Count the lines in the items below that contain the string "navigation", matching case exactly. Reply with the number alone.

--- BEGIN RECORD SET ---

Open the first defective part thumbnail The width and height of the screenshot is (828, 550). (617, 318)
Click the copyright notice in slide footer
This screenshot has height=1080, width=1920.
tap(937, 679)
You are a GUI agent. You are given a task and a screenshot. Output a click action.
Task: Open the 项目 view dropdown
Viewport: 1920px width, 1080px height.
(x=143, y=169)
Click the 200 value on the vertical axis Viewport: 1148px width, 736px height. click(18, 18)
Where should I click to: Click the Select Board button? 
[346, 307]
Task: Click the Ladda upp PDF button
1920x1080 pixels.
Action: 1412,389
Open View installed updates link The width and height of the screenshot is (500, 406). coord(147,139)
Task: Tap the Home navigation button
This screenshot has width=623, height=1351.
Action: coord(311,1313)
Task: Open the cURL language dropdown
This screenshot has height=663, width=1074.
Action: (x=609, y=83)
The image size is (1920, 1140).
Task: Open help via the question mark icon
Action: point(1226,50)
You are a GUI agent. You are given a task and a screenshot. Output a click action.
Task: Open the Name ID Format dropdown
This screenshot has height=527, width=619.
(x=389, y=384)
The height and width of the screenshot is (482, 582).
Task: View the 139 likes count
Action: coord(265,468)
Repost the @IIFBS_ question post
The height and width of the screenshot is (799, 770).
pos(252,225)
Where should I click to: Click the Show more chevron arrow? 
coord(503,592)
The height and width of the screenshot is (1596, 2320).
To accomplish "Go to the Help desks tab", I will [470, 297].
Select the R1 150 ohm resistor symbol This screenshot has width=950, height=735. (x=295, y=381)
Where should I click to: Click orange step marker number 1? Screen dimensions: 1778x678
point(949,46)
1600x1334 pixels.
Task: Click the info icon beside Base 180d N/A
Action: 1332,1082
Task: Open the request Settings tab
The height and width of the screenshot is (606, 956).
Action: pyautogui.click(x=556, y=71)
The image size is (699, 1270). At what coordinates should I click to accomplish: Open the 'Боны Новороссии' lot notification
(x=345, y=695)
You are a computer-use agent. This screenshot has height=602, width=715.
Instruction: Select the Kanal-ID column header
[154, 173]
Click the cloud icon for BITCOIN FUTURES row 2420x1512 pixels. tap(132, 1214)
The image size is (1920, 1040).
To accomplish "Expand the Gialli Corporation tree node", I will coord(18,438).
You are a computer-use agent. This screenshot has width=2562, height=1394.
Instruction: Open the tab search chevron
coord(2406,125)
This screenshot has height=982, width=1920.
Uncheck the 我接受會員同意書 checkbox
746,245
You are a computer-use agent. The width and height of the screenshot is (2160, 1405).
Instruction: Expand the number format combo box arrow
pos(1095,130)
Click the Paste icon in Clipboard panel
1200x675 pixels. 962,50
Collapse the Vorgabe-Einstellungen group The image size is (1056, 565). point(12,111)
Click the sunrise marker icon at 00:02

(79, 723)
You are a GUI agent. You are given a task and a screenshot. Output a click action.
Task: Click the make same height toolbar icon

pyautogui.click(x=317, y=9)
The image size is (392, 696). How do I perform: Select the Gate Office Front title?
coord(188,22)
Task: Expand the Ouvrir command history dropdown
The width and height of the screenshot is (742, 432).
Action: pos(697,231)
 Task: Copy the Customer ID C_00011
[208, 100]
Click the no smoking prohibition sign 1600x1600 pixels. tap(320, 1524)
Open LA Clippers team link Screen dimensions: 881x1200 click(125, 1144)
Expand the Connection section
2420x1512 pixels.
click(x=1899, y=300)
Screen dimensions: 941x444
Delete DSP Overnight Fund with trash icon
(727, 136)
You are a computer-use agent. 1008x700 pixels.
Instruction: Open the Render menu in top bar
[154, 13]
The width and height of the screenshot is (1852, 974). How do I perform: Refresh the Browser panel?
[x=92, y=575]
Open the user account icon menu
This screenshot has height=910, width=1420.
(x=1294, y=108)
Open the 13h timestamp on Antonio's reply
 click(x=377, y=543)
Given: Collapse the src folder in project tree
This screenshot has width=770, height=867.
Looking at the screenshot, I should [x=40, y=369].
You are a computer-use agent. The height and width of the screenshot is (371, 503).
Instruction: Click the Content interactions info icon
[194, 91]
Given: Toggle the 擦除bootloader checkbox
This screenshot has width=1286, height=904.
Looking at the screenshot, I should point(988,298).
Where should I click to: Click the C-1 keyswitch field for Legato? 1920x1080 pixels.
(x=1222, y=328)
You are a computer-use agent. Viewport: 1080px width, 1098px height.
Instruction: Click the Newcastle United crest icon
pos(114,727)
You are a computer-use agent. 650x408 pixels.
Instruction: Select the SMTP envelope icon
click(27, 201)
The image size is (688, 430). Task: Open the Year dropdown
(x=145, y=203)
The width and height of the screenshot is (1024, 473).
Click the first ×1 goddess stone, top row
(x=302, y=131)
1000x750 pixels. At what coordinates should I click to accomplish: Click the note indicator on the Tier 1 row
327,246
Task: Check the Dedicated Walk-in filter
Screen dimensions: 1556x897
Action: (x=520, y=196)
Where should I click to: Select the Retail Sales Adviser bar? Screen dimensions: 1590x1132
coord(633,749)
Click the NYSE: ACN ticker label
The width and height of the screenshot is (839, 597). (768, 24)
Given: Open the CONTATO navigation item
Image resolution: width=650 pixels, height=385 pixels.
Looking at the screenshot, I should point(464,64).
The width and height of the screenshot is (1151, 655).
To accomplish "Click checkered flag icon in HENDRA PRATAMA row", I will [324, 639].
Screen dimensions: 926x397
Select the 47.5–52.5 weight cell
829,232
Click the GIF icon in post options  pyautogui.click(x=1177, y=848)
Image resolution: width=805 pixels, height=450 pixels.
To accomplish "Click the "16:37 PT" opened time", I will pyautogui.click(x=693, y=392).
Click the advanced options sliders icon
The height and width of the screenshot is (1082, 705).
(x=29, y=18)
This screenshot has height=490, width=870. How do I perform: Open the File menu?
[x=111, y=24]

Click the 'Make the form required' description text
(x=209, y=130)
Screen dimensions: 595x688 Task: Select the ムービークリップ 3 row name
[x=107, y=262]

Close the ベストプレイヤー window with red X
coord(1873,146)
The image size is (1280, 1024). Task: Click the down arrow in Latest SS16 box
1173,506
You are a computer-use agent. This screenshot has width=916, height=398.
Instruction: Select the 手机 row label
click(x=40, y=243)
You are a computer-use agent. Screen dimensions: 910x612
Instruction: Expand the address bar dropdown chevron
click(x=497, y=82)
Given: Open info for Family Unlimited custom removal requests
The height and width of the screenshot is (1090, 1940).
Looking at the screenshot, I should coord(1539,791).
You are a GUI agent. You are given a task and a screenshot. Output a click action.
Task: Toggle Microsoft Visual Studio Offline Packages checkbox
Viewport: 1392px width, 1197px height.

--- END RECORD SET ---

## THE REPLY
2